With the trade deadline approaching and little assets to work with after dealing many pieces to land Westbrook, it appears a long shot that any meaningful roster moves can be made to fix things as the Lakers head down the stretch.
At just 26-28 entering Tuesday night’s matchup with Milwaukee, Los Angeles had won just four of its last six and was sitting in ninth place in the West.
James returned to action Saturday after missing five games and celebrated with a triple-double in the Lakers’ overtime win over the Knicks. But he acknowledged on Monday that the recent injury issues have been frustrating for everyone.
As an example he pointed to the renewed energy they had after their win on Jan. 25 win at Brooklyn in Davis’ first game back after a 17-game absence.
“I felt like it was a small dosage of what we could possibly see with the potential of our team and everybody getting back healthy,” James said.

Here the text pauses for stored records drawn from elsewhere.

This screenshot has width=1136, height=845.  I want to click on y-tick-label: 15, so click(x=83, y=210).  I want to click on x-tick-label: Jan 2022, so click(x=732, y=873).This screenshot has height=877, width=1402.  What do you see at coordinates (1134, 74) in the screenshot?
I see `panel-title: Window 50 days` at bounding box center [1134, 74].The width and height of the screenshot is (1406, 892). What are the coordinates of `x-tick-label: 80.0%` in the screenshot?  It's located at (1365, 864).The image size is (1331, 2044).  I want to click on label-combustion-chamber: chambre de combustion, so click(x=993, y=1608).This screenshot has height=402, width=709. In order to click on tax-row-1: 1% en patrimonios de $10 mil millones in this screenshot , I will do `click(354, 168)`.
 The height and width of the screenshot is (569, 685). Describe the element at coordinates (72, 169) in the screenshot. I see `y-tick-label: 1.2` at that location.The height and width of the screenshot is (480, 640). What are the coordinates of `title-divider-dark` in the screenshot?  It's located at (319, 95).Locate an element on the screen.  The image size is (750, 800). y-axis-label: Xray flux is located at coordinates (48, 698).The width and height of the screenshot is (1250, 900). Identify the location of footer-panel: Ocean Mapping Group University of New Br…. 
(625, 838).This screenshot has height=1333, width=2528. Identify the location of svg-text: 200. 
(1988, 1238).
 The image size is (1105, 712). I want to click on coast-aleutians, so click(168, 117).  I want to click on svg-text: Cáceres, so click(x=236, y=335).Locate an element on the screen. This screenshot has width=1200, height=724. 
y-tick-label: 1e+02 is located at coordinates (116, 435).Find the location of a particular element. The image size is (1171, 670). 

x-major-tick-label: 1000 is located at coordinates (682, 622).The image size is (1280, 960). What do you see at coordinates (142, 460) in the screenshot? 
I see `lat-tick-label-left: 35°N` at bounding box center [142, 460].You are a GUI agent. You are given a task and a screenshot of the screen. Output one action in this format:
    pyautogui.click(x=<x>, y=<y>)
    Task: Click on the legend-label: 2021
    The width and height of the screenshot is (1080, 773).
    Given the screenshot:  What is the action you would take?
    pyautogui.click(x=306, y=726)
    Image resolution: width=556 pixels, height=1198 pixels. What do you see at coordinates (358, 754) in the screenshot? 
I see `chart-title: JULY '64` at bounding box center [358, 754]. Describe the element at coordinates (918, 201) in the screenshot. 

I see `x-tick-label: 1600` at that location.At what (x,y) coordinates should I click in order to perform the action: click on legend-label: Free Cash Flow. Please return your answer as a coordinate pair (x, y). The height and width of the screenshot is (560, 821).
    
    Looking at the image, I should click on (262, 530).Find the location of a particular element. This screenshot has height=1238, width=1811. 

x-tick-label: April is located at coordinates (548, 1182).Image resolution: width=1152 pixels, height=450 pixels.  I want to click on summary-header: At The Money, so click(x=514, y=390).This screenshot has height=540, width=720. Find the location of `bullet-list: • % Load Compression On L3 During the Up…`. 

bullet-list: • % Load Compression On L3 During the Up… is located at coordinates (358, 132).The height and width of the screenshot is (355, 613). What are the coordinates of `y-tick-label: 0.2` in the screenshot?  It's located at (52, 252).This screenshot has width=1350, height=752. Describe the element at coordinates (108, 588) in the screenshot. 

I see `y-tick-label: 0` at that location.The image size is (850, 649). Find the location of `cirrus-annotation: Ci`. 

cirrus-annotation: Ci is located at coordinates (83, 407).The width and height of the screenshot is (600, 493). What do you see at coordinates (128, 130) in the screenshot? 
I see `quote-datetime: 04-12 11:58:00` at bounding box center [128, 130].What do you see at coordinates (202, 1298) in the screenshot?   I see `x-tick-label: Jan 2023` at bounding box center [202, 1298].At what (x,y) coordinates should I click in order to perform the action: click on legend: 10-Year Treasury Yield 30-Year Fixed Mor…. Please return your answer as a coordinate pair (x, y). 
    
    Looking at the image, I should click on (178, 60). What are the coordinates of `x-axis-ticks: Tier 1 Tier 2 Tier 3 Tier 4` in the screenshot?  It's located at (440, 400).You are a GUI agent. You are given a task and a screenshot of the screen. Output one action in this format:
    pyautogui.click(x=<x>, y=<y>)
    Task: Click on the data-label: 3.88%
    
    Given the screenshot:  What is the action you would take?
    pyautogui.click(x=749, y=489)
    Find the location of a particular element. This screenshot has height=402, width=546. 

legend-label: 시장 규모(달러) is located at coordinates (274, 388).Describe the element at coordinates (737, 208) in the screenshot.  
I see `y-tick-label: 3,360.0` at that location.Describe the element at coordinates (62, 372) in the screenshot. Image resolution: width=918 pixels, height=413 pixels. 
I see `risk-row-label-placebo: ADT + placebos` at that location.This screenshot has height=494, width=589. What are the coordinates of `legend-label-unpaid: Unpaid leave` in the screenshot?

He woke up two days later to find his knee “a total wreck.” He missed the next five games, the Lakers went 1-4 without him.
The Lakers have a chance this week to lay a foundation for the remainder of the season with matchups against the Bucks, Warriors and Jazz heading into the All-Star break.
Meanwhile, Brooklyn is 2-9 since Durant went on the injured list with his knee issue. Irving has no plans to get vaccinated and coach Steve Nash conceded it could tough sledding until Durant returns.
“There’s a good chance we’re (in range of the play-in tournament) after the All-Star break,” Nash said. “We’re not going to panic.”
Maybe not, but that means when talking championships remains to be seen.